Kobe Bryant will play in Philadelphia for the final time on Tuesday. Revisiting his thoughts on fellow Draft Class great Allen Iverson, and the end of an era.
Whenever I interview Kobe Bryant, I have a few favorite topics. They include his love for Philadelphia, his sister Sharia, the ’96 draft and sneakers.
Kobe has this weird thing about the city of Philadelphia. I can vividly remember it as far back as 1995, when people would say he’s from the suburbs and not really from Philly. Next, it was that he wasn’t playing in the “pub” (Philadelphia Public League) so he was only a great player because his competition was second class citizens.
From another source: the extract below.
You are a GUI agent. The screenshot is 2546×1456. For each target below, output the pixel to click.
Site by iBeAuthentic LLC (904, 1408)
I’ve used my access as a writer to slowly set the record straight over the years.
His sister and I attended Temple University together and between the three of us, we have formed a unique bond. We are friends, and everyone respects one another, and the job we have to do as athlete, journalist and family member. She has given me great insight over the years and in turn, he and I have had really good conversations.
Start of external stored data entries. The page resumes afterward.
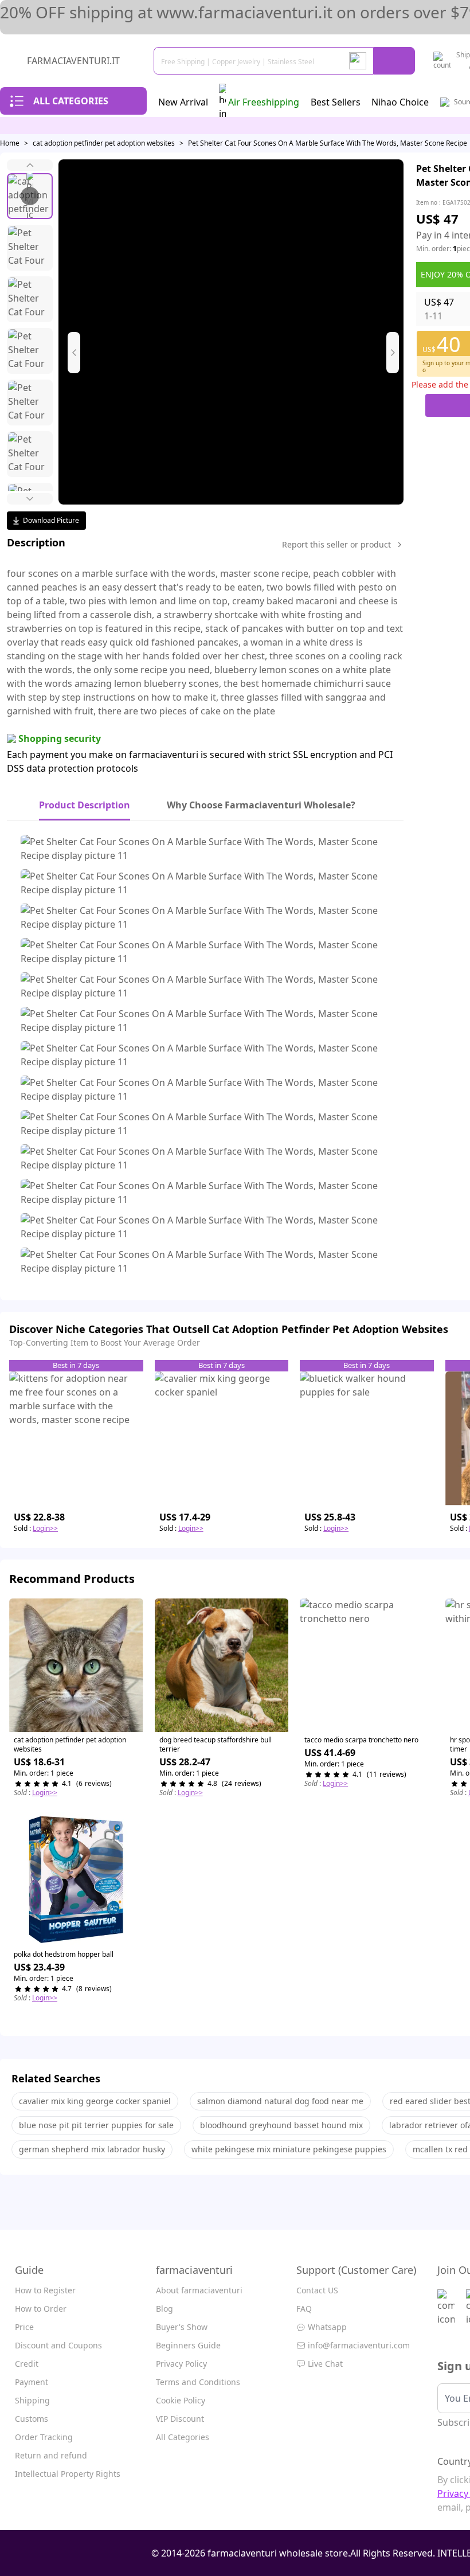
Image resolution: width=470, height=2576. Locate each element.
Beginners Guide (188, 2345)
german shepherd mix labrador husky (92, 2149)
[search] (394, 61)
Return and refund (51, 2455)
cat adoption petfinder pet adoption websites (104, 143)
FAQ (304, 2308)
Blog (164, 2308)
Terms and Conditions (198, 2381)
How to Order (40, 2308)
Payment (31, 2381)
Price (24, 2326)
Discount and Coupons (58, 2345)
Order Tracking (44, 2437)
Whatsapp (327, 2326)
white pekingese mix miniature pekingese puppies (288, 2149)
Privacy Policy (181, 2363)
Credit (26, 2363)
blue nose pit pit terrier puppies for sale (96, 2125)
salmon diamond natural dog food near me (280, 2101)
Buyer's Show (181, 2326)
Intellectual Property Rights (67, 2473)
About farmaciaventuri (199, 2290)
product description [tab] (84, 805)
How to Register (45, 2290)
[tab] (261, 805)
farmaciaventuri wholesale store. (278, 2553)
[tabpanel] (205, 1057)
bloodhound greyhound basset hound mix (281, 2125)
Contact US (317, 2290)
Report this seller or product (336, 544)
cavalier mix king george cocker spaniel (95, 2101)
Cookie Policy (180, 2400)
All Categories (182, 2437)
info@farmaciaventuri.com (359, 2345)
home (9, 143)
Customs (31, 2418)
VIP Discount (180, 2418)
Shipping (32, 2400)
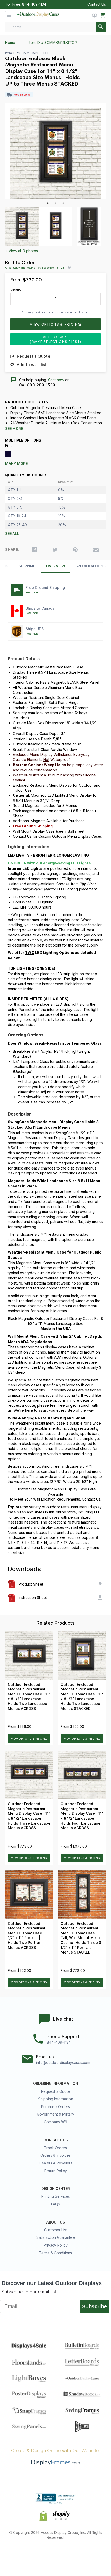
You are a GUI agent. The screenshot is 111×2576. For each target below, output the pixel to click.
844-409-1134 (34, 4)
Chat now (56, 380)
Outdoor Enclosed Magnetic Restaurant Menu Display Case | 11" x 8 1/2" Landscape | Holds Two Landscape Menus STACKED (82, 1696)
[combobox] (55, 27)
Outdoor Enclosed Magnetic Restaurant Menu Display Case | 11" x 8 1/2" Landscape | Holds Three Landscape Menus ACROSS (29, 1816)
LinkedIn (74, 2554)
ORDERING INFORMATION (55, 2083)
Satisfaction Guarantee (55, 2237)
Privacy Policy (56, 2245)
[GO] (101, 27)
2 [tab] (55, 203)
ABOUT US (55, 2222)
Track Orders (55, 2148)
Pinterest (56, 2554)
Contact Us (96, 4)
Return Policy (55, 2171)
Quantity (15, 289)
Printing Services (55, 2196)
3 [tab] (63, 203)
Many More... (18, 464)
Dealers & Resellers (55, 2163)
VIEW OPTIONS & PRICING (29, 1738)
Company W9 (55, 2122)
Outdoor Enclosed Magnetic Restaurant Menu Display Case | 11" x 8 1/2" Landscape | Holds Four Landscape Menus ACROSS (82, 1816)
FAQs (55, 2204)
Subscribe (94, 2306)
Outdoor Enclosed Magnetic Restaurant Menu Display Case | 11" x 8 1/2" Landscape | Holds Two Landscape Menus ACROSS (29, 1696)
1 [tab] (47, 203)
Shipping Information (55, 2099)
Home (10, 42)
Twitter (37, 2554)
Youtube (92, 2554)
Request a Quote (55, 2091)
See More (14, 429)
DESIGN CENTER (55, 2189)
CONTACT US (55, 2140)
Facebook (19, 2554)
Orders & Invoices (55, 2155)
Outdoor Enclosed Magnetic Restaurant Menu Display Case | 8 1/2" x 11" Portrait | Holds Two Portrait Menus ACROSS (28, 1935)
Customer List (55, 2230)
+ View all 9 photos (21, 251)
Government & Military (55, 2114)
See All (12, 534)
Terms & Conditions (55, 2253)
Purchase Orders (55, 2106)
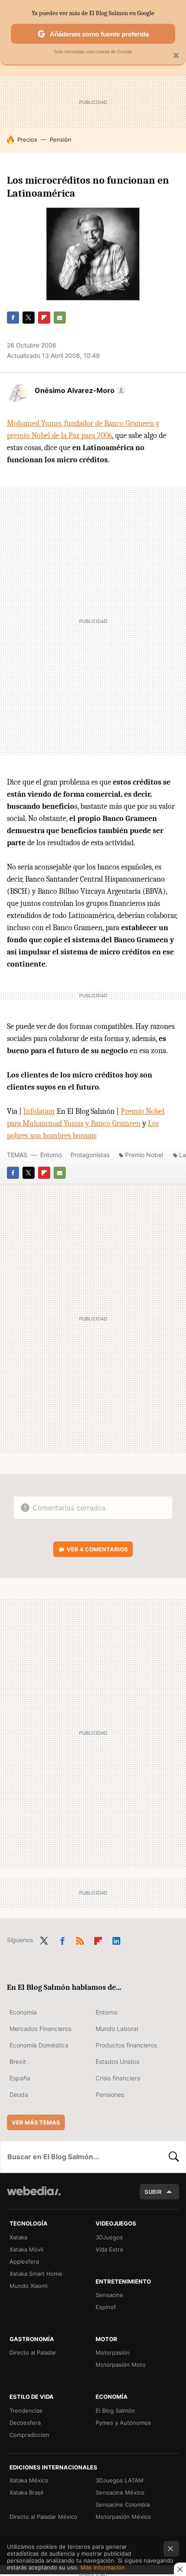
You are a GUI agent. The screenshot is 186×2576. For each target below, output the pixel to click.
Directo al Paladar (33, 2352)
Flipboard (44, 317)
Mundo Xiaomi (29, 2285)
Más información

Friday, November 6, 2015, Brooklyn, NY
Whenever the Lakers play on the East Coast, I try my best to be there.
From the start, this one was different. I walked into the Barclays Center two hours before the game, and there was a sheet in the media room that said Kobe would do media availability at 6:15 p.m.
For anyone that has covered the Lakers, they know that this NEVER happens. And not only was he available, he walked over to the herd of writers, TV personalities, and analysts, alone, then he shakes my hand—we say What’s up, and then he begins answering questions.
When he was done, he started talking to Howard Beck, formerly of the LA Times, now with Bleacher Report, and we all walk a short distance to the visitor’s locker room.
Mind you, there is a film crew following us, and his wife and children have made the cross country trip to watch him play in New York. And to make my mind wander even further, he has been speaking with the media without a Lakers public relations manager around. And this very rarely happens, especially with someone of his stature.
When he and I were alone, I asked him a few questions about the Draft, and how his and Kerry Kittles’ paths have played out, from their pick-up games at Villanova, to their respective careers.
Then I asked him about Allen Iverson, because with AI being eligible for the Hall of Fame, I wanted to get his honest opinion of him. When he put him in the same sentence as Michael Jordan, I understood how special KB considers Allen Iverson to be as an undersized guard. It’s easy for any of us to say AI is one of the best ever, but to hear someone like Kobe say that, it holds a lot more weight and validation.
A few weeks after that day in Brooklyn, Kobe wrote his “Dear Basketball” poem, expressing that this is indeed his swan song, and he is calling it a career after the 2015-16 season.